Quand le gérant se tourna pour la troisième fois vers le jeune homme, celui-ci sentit naître en lui un sentiment proche de l'intuition. Il regarda la baguette, et eut l'impression qu'elle aussi, le regardait. Le temps sembla se suspendre, plus un son ne parvenait de la rue. Il tendit la main vers la baguette, et sut que les mots que son vendeur lui chuchotait resterait gravé en lui à tout jamais. Il répéta chacun des mots pour s'en souvenir, et prit la baguette entre ses mains, délicatement.
Alors, tout au fond de son cœur, il eut un sentiment d'appartenance, presque de fusion, et il cru qu'un courant d'air chaud venait de frapper tout Londres. Quand il quitta enfin sa baguette des yeux, il vit sa mère et son père le regarder avec approbation, puis ils réglèrent les derniers détails avec le troisième homme. Il se répéta encore une fois ces quelques mots, lourds de sens à présent :
* 28cm.... Bois de cerisier.... Crin de Licorne....*
Légèrement élastique et plutôt flexible, elle semblait à la taille parfaite de sa main, lui qui était pourtant si petit. Il avait l'impression d'avoir grandit, de plusieurs centimètres en quelques secondes. Il ne voulait plus s'en défaire, plus une seule seconde.

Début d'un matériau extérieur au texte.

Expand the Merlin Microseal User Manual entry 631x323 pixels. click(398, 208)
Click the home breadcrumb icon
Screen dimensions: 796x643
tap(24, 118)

S'il avait douté, jusqu'à ce jour, de sa volonté d'entrer réellement dans le monde sorcier, car il savait ce qu'il abandonnait - ses meilleurs amis - il ne doutait plus aujourd'hui : La clarté de son avenir que lui avait apporté sa baguette le rassurait, le comblait, et lui permettait de voir maintenant le futur avec un regard plus calme, moins angoissé. C'est donc avec une assurance toute nouvelle qu'il sortit de la boutique avec ses parents, qu'il remercia avec effusion, avant de prendre le chemin de la maison.
Ce n’est pas ce que vous avez, ni qui vous êtes, ni où vous êtes, ni ce que vous faites qui vous rend heureux ou malheureux. C’est ce que vous pensez.